▶ _Objective_:
Extract, verbatim, the lines below that begin with the line containing "Where should I click to: Click the zoom" and end with the line containing "pos(60,354)", including both of those lines.

▶ _Records for the exercise_:
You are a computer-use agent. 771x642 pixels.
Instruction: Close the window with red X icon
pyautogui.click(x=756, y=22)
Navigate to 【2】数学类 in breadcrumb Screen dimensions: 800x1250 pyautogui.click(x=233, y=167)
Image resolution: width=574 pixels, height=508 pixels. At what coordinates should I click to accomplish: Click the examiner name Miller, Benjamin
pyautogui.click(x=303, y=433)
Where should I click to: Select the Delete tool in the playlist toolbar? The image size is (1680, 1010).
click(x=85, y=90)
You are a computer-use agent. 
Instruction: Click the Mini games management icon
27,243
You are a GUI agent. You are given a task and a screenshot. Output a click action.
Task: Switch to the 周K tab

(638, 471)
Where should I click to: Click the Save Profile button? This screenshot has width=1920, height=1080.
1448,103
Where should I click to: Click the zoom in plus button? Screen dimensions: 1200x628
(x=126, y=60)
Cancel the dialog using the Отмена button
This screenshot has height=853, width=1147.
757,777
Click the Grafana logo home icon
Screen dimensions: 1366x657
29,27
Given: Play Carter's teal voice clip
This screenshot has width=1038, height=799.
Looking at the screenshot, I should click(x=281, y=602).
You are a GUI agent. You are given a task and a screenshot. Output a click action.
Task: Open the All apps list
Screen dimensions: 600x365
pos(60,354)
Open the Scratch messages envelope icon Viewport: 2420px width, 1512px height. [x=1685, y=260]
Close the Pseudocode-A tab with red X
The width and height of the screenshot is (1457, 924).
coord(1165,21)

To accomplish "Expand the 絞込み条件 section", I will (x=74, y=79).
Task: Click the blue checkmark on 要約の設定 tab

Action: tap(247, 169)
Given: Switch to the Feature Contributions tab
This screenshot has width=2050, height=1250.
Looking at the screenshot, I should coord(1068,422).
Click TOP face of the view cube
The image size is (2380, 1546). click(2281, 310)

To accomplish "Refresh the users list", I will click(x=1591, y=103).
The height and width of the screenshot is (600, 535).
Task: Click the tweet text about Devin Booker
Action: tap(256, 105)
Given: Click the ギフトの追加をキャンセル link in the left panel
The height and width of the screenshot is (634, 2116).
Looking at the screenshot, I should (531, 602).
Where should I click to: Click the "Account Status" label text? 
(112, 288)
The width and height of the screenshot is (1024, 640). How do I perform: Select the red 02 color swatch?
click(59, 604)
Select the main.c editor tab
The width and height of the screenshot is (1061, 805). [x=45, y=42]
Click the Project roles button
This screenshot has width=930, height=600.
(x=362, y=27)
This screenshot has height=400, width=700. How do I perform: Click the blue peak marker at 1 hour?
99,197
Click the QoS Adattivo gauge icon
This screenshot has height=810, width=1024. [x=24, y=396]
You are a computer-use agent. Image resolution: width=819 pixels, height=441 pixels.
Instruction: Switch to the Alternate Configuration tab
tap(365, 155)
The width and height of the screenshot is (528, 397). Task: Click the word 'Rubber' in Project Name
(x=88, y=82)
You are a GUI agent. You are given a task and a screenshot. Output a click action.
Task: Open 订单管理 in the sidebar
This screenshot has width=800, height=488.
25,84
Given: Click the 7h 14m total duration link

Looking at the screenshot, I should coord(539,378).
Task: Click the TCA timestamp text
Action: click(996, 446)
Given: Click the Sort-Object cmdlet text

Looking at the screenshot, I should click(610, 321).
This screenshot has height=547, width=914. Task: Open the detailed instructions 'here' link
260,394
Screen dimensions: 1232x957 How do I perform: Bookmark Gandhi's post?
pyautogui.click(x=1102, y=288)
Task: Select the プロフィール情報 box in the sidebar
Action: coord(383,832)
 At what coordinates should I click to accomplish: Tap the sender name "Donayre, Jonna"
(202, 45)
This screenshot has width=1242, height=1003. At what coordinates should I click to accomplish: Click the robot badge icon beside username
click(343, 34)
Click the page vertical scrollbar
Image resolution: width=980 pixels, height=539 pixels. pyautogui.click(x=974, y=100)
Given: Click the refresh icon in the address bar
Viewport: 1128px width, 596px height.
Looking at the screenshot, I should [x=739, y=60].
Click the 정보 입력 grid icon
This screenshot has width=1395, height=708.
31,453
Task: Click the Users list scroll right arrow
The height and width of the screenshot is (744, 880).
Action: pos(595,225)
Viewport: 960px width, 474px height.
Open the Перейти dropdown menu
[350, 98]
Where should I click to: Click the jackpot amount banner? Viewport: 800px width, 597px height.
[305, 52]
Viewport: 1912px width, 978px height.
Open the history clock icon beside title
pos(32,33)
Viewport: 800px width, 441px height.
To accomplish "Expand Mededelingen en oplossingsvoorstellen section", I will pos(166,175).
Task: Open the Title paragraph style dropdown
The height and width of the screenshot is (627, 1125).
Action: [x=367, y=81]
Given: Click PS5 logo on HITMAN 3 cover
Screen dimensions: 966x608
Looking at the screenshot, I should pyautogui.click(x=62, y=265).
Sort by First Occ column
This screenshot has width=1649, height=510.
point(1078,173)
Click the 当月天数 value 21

▶ _Response to the task_:
Where should I click to: Click the zoom in plus button? Screen dimensions: 1200x628
(x=126, y=60)
Cancel the dialog using the Отмена button
This screenshot has height=853, width=1147.
757,777
Click the Grafana logo home icon
Screen dimensions: 1366x657
29,27
Given: Play Carter's teal voice clip
This screenshot has width=1038, height=799.
Looking at the screenshot, I should click(x=281, y=602).
You are a GUI agent. You are given a task and a screenshot. Output a click action.
Task: Open the All apps list
Screen dimensions: 600x365
pos(60,354)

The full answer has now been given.